Understanding UC International Feed Recommendation: Goal Determination, Multi‑Objective Estimation, and Mixed Ranking
This article explains how UC international feed recommendation tackles goal definition, multi‑objective point estimation using models such as ESMM, DBMTL and MMoE, mixed‑ranking optimization, and cold‑start challenges by leveraging content understanding and feature generalization to improve user satisfaction.
The talk, presented by senior algorithm expert Jie Xiong from Alibaba, introduces the theme “A Brief Overview of UC International Feed Recommendation” and focuses on two main scenarios: list‑page sorting (including goal definition, multi‑objective tasks, and mixed‑ranking optimization) and content cold‑start problems.
List‑page Recommendation
The list page contains heterogeneous cards such as news aggregation, video immersion pages, standard article landing pages, and region‑specific Memes that can be consumed directly on the list.
Content consumption paths are categorized into three types: direct consumption on the list (e.g., Memes), consumption on a landing page, and consumption after navigating from an aggregation page to a landing page.
1. Goal Determination
The core of a recommendation system is to define the right objective. User behavior is modeled as a series of circles (actions) and squares (psychological states). Positive paths include attraction → click → effective reading → interaction (share, like, comment). Negative paths include quick back, unsatisfied clicks, or no‑click exposures. The overall goal is to maximize the cumulative satisfied behaviors while minimizing negative signals.

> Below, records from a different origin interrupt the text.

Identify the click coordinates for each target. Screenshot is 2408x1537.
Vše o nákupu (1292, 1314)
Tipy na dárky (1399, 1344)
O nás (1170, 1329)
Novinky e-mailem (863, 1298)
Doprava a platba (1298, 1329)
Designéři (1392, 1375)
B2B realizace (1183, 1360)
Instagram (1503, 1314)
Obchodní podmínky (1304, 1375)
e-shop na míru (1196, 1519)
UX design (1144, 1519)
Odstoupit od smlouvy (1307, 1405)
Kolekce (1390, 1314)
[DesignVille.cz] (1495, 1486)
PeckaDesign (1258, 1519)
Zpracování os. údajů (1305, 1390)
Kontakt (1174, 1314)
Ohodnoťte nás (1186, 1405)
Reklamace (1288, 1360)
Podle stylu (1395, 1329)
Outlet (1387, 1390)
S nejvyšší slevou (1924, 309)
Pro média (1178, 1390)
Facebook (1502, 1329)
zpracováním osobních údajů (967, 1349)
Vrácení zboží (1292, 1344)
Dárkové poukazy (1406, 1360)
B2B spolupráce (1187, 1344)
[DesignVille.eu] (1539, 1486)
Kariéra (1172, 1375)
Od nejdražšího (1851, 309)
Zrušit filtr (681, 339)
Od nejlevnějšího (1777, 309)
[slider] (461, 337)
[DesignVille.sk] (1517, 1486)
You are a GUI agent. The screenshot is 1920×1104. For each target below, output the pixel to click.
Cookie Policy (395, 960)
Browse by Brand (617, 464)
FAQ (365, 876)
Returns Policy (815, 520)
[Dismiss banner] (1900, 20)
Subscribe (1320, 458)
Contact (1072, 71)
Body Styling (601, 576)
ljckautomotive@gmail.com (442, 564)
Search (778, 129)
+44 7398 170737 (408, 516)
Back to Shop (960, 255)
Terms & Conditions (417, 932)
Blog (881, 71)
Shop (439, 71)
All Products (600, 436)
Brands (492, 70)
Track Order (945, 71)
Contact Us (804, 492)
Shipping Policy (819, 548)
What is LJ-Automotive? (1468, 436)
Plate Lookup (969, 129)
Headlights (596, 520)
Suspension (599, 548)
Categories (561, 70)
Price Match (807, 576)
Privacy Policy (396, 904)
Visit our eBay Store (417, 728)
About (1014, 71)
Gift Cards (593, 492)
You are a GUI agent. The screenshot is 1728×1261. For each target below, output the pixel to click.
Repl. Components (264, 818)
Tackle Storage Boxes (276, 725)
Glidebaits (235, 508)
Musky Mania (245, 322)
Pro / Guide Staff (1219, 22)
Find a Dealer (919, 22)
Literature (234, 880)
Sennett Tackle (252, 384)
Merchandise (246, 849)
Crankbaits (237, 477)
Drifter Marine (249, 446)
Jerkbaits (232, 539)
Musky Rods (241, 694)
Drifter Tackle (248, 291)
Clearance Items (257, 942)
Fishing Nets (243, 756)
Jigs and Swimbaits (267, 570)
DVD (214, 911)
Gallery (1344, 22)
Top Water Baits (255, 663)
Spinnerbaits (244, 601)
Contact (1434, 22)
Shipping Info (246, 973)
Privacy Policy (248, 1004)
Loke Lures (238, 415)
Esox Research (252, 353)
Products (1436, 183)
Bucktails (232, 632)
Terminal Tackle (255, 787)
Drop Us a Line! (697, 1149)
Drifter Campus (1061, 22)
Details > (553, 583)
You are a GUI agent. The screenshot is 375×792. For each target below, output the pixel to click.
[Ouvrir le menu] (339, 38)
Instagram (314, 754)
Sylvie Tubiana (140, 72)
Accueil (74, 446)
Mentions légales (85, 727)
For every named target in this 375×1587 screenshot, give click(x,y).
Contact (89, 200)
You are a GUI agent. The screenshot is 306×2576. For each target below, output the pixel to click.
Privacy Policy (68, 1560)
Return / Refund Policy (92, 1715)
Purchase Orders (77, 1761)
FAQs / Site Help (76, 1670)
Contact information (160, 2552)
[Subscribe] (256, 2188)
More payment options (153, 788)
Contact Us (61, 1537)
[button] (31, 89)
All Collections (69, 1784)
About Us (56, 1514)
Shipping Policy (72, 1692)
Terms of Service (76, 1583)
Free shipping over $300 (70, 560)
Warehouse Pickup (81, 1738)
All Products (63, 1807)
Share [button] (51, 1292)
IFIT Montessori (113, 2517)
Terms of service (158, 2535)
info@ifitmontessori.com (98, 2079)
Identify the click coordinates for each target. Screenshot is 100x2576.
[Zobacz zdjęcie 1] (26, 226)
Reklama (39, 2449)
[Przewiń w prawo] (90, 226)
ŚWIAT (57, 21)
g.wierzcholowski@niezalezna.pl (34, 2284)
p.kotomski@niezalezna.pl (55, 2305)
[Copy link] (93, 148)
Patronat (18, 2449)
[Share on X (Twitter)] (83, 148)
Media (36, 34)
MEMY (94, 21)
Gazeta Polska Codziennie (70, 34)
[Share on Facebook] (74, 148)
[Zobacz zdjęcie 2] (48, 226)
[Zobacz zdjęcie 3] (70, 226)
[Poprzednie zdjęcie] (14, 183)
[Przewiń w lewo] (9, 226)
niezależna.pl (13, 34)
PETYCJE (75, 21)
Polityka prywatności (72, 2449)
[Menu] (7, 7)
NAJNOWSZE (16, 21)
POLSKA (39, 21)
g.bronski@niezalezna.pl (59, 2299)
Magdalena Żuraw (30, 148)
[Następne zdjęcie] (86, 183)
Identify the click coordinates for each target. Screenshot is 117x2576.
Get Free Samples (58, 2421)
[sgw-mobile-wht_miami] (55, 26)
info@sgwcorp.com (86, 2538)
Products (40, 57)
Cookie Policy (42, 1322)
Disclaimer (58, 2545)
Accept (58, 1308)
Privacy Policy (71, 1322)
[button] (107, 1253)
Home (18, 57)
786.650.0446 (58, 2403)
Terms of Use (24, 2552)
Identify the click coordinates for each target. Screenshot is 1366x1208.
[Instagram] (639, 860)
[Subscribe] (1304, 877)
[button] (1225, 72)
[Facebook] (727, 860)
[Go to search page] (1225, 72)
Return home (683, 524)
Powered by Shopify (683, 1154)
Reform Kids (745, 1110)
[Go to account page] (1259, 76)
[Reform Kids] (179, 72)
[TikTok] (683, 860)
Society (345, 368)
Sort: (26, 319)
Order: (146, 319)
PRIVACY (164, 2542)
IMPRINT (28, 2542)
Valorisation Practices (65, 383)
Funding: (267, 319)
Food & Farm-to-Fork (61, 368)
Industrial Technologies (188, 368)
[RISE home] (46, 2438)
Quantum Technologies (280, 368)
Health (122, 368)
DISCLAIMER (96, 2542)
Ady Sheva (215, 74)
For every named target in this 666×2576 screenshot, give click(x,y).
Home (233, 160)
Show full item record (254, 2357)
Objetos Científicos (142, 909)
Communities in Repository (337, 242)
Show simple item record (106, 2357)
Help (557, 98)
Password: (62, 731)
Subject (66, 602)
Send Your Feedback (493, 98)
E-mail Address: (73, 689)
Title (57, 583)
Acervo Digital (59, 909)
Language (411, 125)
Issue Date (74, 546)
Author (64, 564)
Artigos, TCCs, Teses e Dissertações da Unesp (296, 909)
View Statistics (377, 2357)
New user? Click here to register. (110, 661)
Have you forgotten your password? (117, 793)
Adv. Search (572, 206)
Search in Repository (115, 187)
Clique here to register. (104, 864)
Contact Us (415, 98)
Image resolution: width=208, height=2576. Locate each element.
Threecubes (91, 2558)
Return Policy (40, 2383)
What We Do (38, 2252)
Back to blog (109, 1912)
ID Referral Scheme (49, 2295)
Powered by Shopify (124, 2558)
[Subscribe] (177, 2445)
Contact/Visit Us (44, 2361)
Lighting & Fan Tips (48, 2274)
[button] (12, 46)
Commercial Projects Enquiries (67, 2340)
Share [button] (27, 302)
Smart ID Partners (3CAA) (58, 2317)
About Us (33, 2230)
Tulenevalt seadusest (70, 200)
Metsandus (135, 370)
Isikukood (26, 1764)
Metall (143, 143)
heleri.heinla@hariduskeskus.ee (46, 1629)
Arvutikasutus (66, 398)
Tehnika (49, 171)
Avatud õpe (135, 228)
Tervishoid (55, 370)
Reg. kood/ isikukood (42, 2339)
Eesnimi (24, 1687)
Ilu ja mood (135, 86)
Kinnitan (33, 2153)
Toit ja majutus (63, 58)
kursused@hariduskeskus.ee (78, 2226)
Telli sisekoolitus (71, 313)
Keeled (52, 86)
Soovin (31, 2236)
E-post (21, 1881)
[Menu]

Effective reading is not linearly related to dwell time; short quick‑backs are treated as completely unsatisfied, and long reads exhibit a sigmoid‑like satisfaction curve. Thus, satisfaction is modeled as a classification problem rather than pure regression.
2. Multi‑Objective Point Estimation
Several internal Alibaba solutions are presented:
ESMM – treats the whole sample space as the training space, sharing parameters between CTR and CVR, and computes loss over all samples.
DBMTL – improves ESMM by adding a Bayesian layer that captures causal relationships between objectives.
MMoE – a mixture‑of‑experts architecture where each expert can have different features and structures, and a gating network assigns weights for multi‑task voting.
These models have yielded positive gains in video and push scenarios.
3. Mixed Ranking
In list‑page scenarios the problem becomes a combinatorial optimization: given N candidates, select M slots to maximize a joint objective. Exact search is infeasible, so a greedy algorithm with beam search (keeping top‑k candidates at each step) is used. Contextual information and previous ordering are modeled with an RNN that updates a hidden state for each step, enabling efficient mixed‑ranking.
Content Cold‑Start
When only item IDs are used as features, new content suffers from severe cold‑start, requiring thousands of impressions to converge. Adding textual features and time‑bias (e.g., example age) improves early performance. Aligning multilingual text embeddings further mitigates cold‑start for low‑resource languages.
Conclusion
The presentation summarized how to define objectives, perform multi‑objective point estimation, and conduct mixed‑ranking optimization, and offered practical ideas for cold‑start mitigation through feature generalization and semantic alignment.